Parlez-nous de votre équipement pour les lives.

Sur les shootings live, je viens « avec ma maison » : mon sac à dos avec mes boitiers, un sac dédié au téléobjectif, mon tabouret et un monopod. Sur des shootings à la console, à 40 mètres de la scène, je me retrouve parfois en extension avec très peu d’équilibre. Il faut être le plus haut possible pour passer au-dessus des mains. A cet emplacement, je compare souvent mon travail à celui d’un sniper : tu es en planque, installé avec une stabilité optimum, dans un espace très restreint en promiscuité avec tes collègues, tu attends le moment opportun. Selon l’importance de ton sujet tu vas aller sur des rafales plus ou moins rapides en suivant le mouvement. C’est très important d’anticiper.

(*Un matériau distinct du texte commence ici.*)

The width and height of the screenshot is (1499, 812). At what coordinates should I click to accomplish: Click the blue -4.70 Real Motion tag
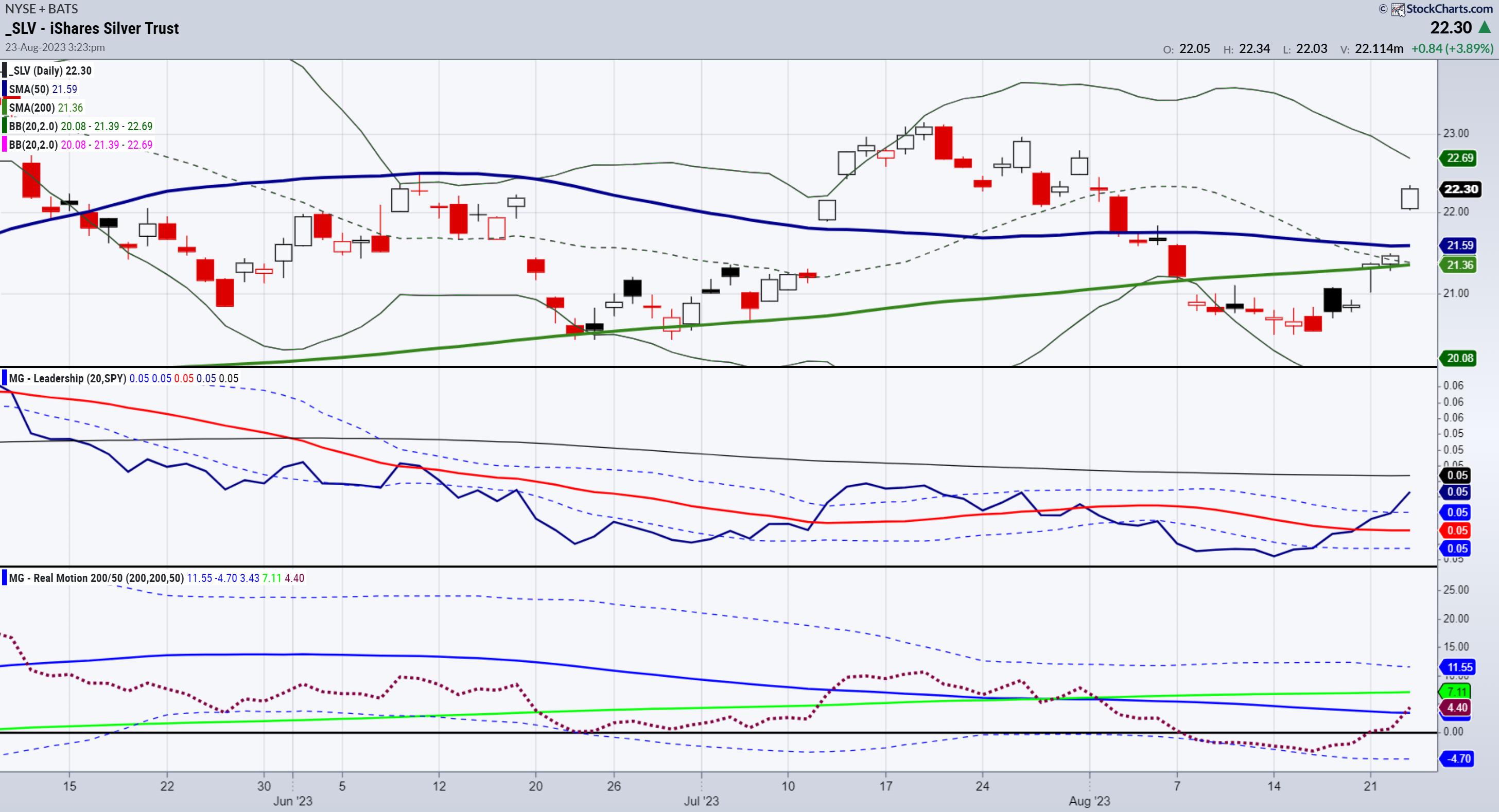click(x=1458, y=758)
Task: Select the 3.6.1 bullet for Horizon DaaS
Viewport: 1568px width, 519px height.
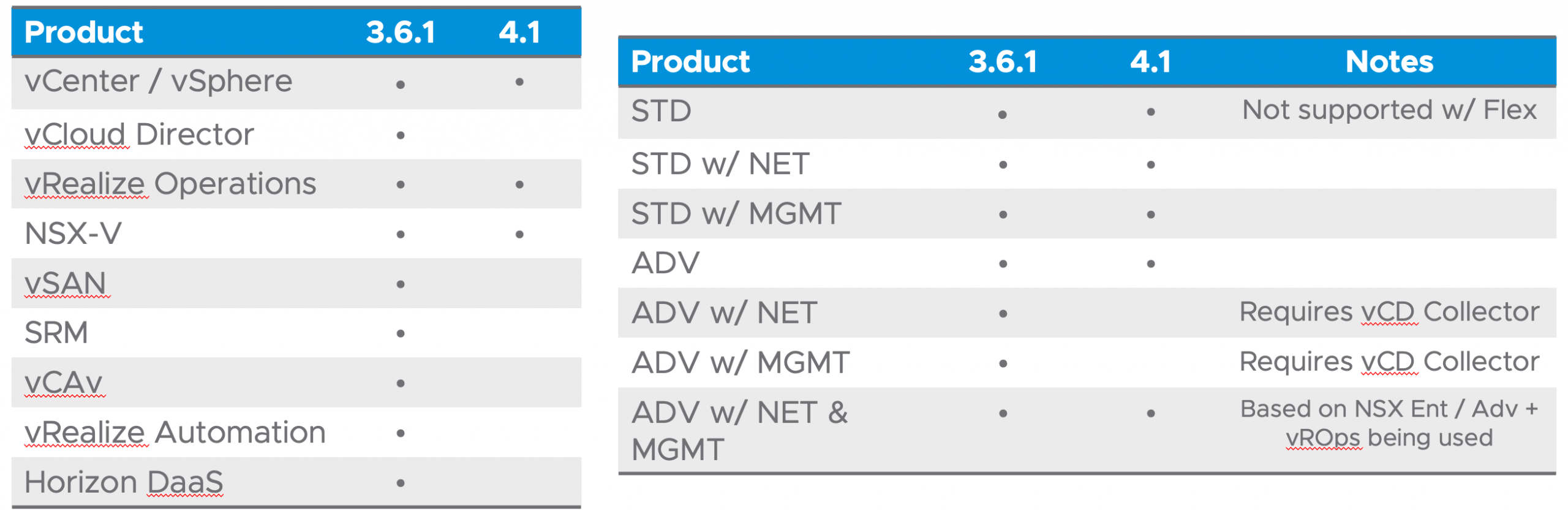Action: pyautogui.click(x=400, y=483)
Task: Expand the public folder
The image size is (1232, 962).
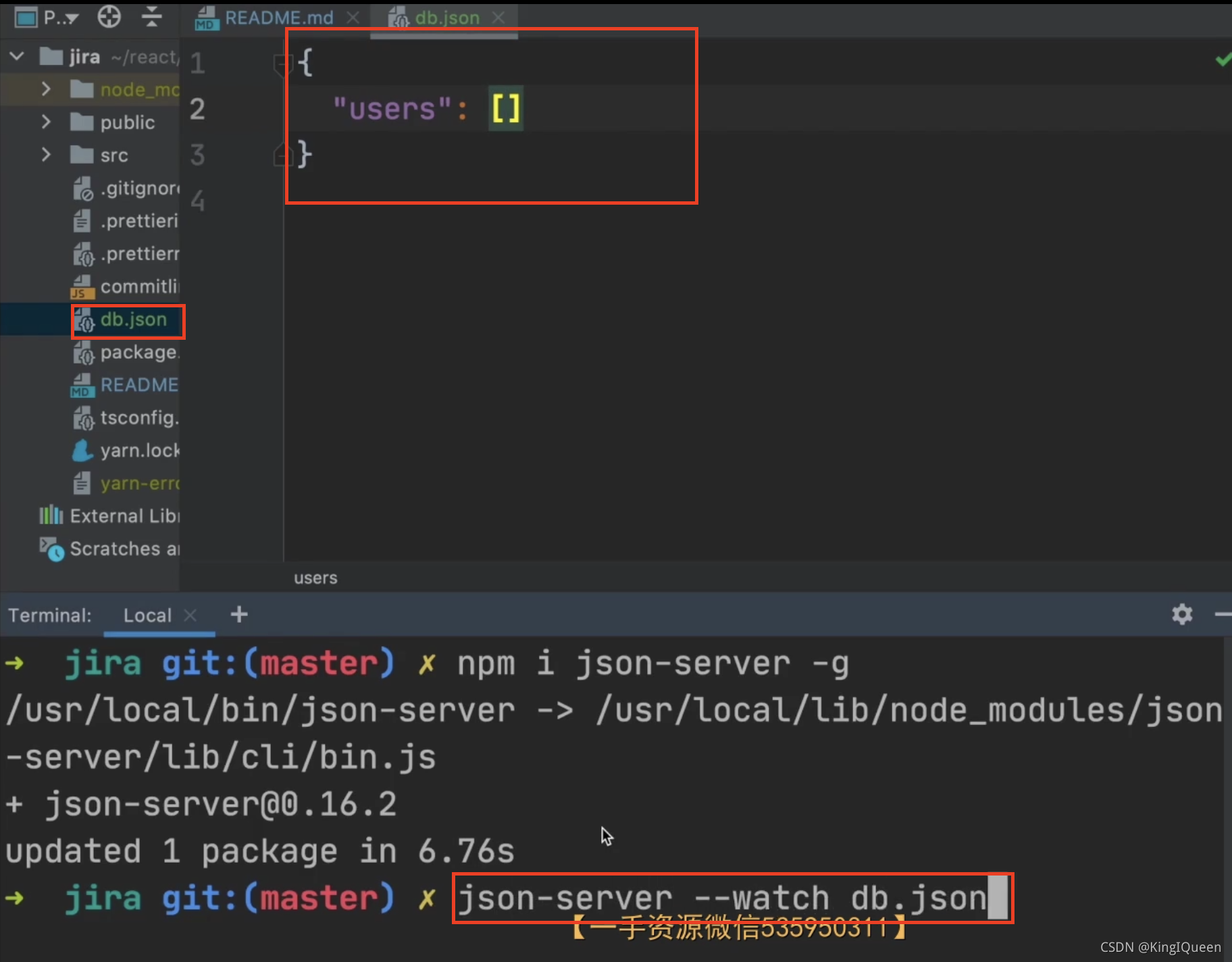Action: click(x=45, y=122)
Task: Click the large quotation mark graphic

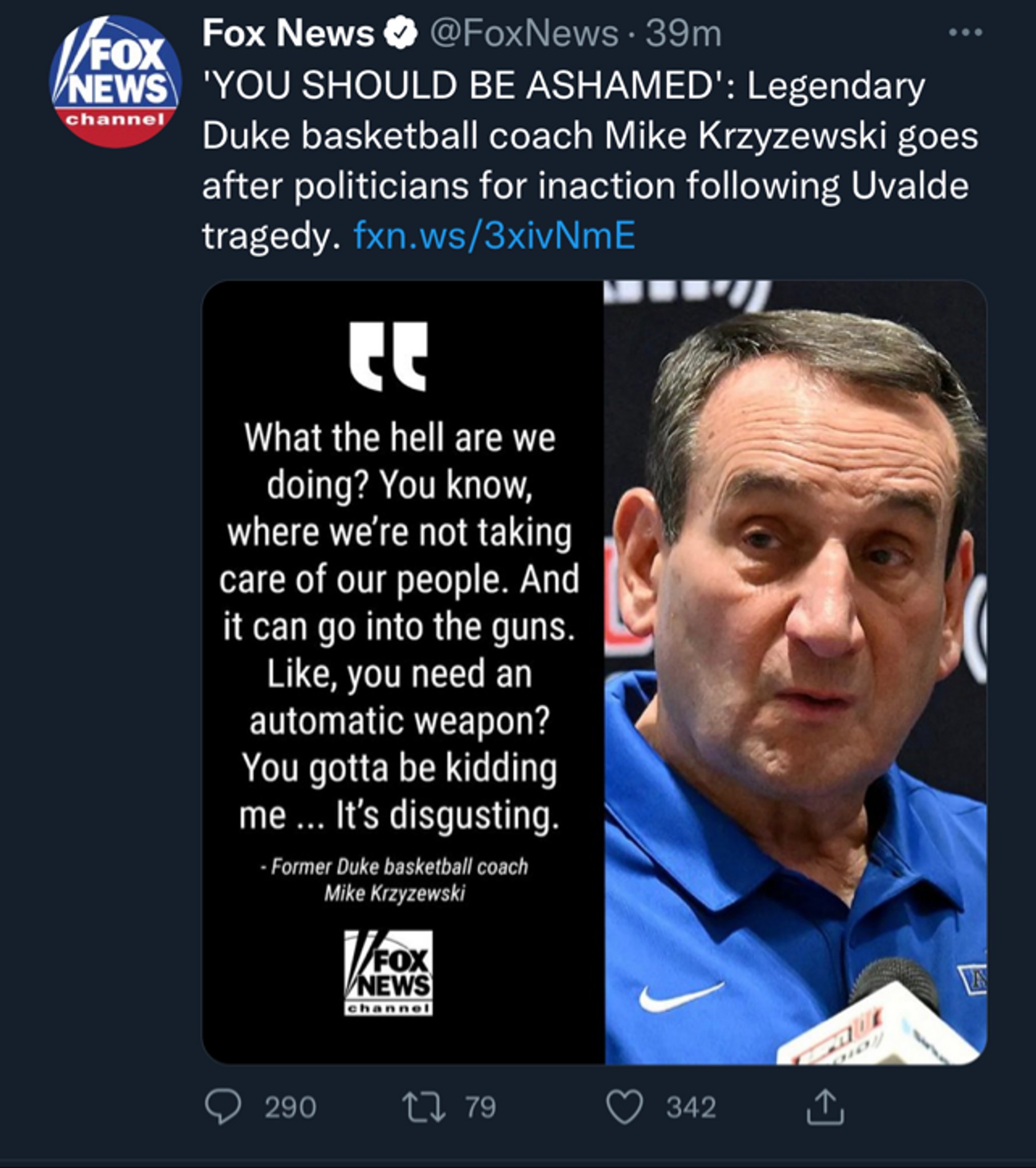Action: (x=389, y=356)
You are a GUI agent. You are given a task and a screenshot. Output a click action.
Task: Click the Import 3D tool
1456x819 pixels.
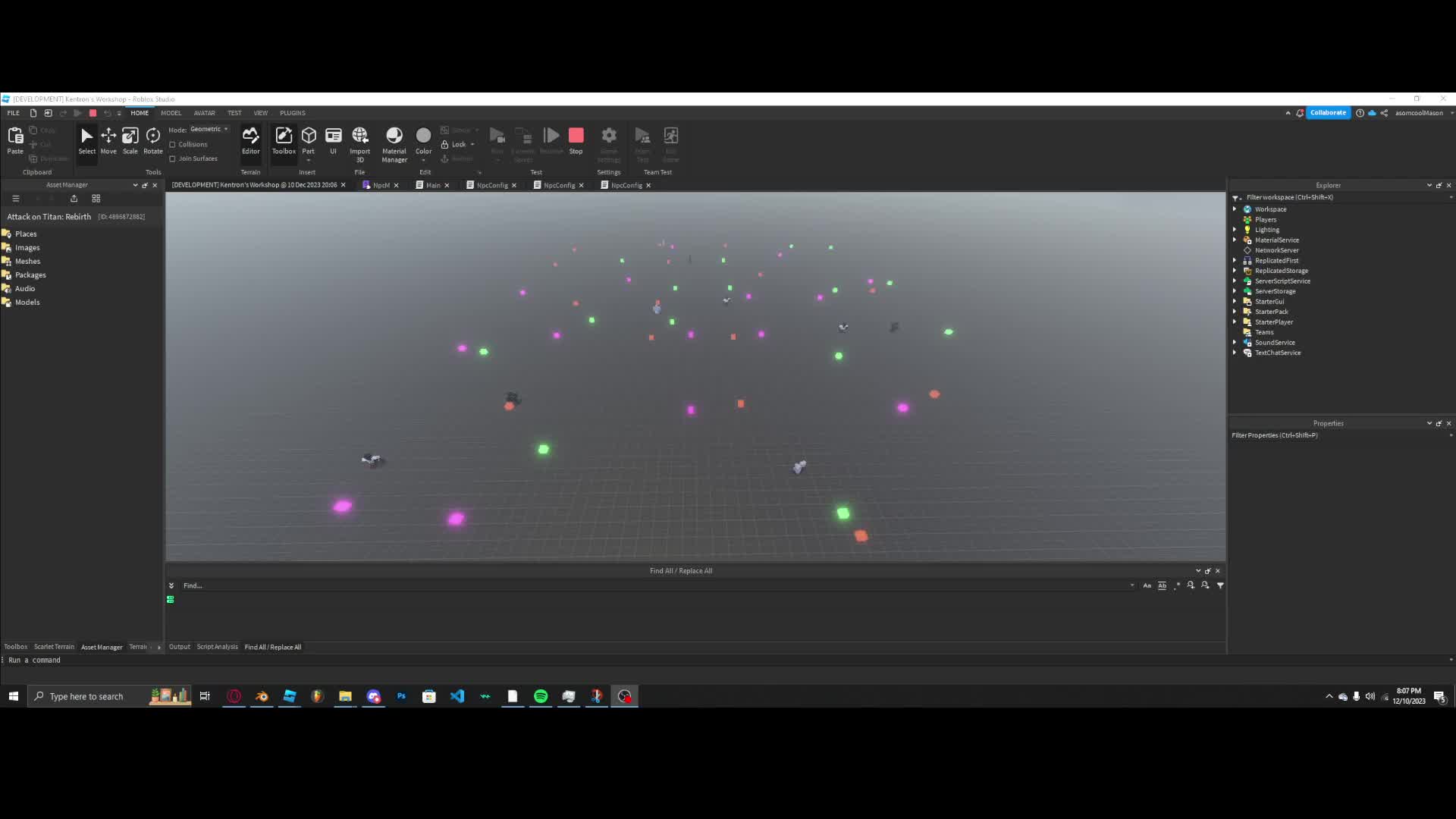(x=359, y=144)
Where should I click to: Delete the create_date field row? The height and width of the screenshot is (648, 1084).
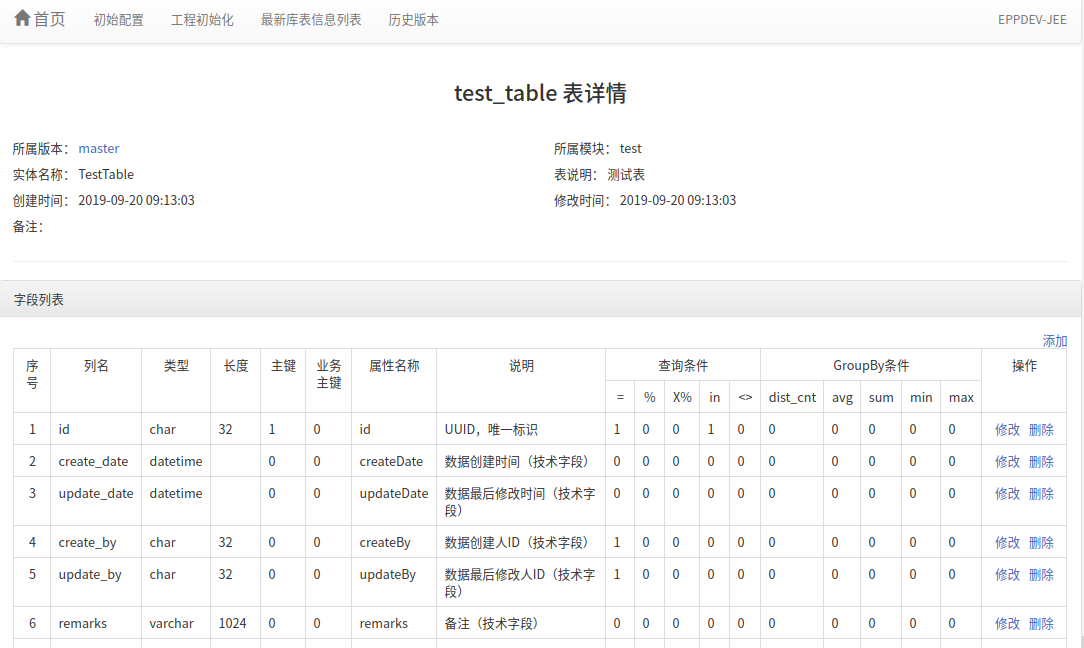(1041, 462)
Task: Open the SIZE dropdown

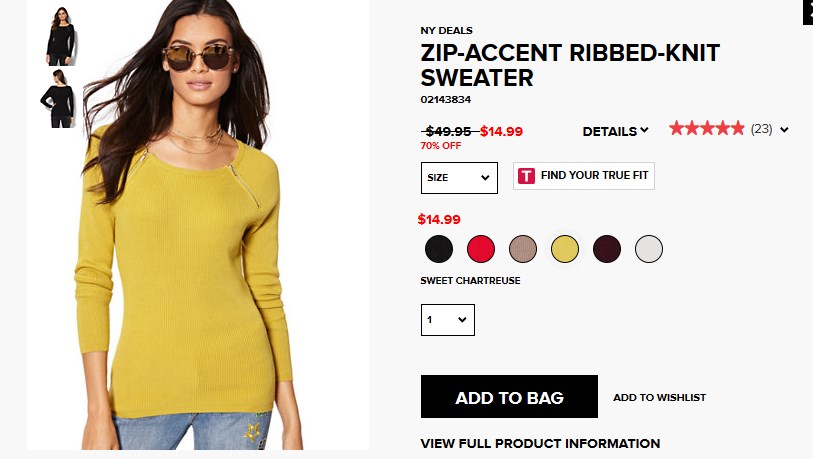Action: [459, 178]
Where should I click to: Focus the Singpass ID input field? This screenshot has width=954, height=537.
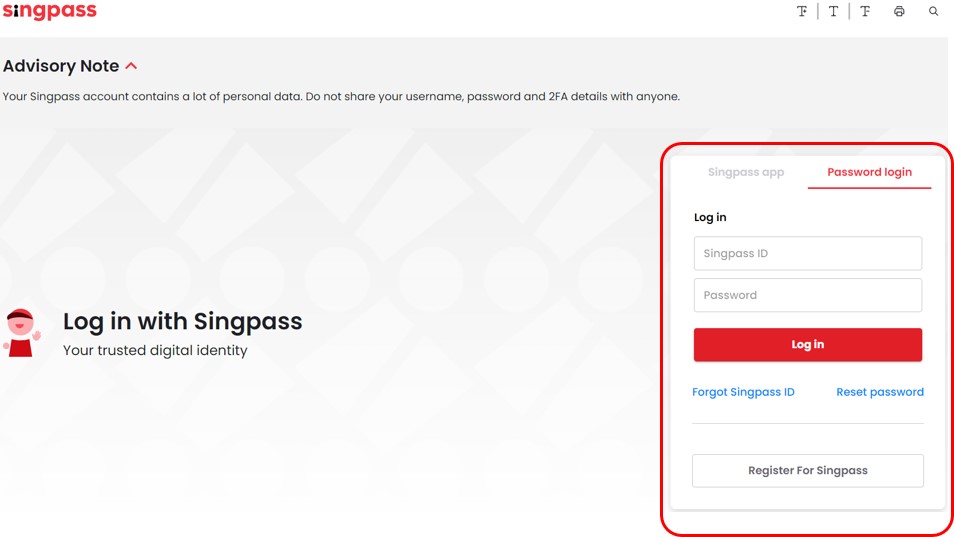tap(808, 254)
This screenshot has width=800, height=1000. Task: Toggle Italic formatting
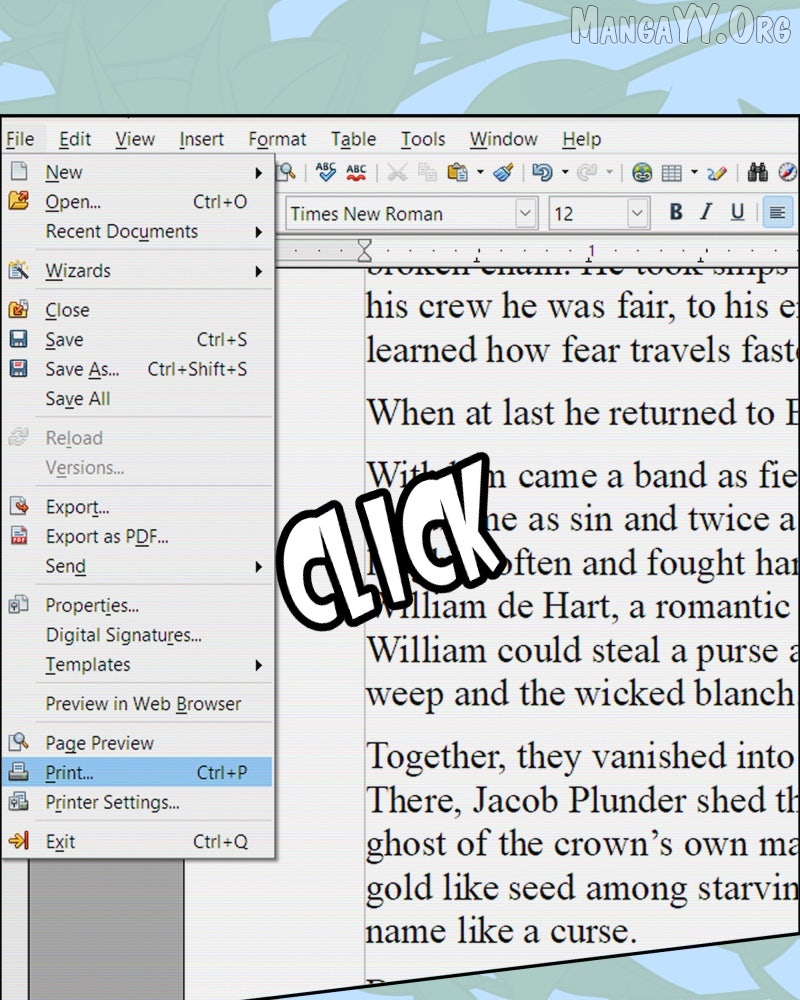(x=706, y=212)
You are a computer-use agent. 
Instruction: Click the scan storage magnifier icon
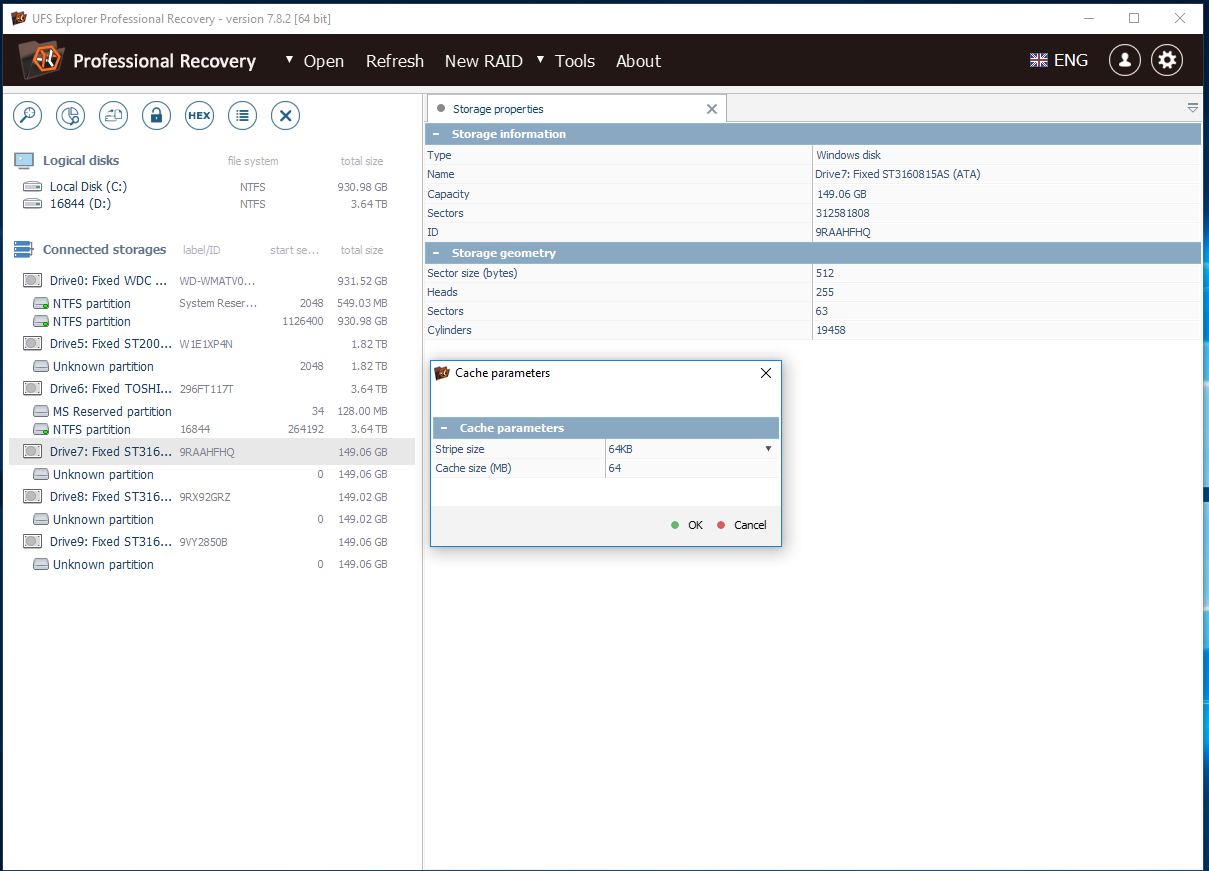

Concernant votre matériel, vous utilisez depuis toujours Nikon ?

Je me suis équipé Nikon lors de mon arrivée chez Getty Images en 2010. Avant j’ai toujours été en Canon. Pour avoir un parc de matériel polyvalent sur du live, il faut 2 boîtiers, 3 optiques, ce qui représente un budget assez onéreux, qui varie entre 12 000 et 20 000 euros. Ce n’est pas quelque chose de directement accessible, j’ai pris des crédits sur des optiques le temps de me les payer. Et petit à petit j’ai reconstitué mon parc. A la base je n’avais pas grand chose à reprocher à Canon. Aujourd’hui être passé sur du matériel Nikon pro m’a donné plus de réactivité, d’accroche de l’AF dans des conditions parfois pas évidentes. Tu vas être plus redoutable sur le mouvement et le suivi d’un artiste.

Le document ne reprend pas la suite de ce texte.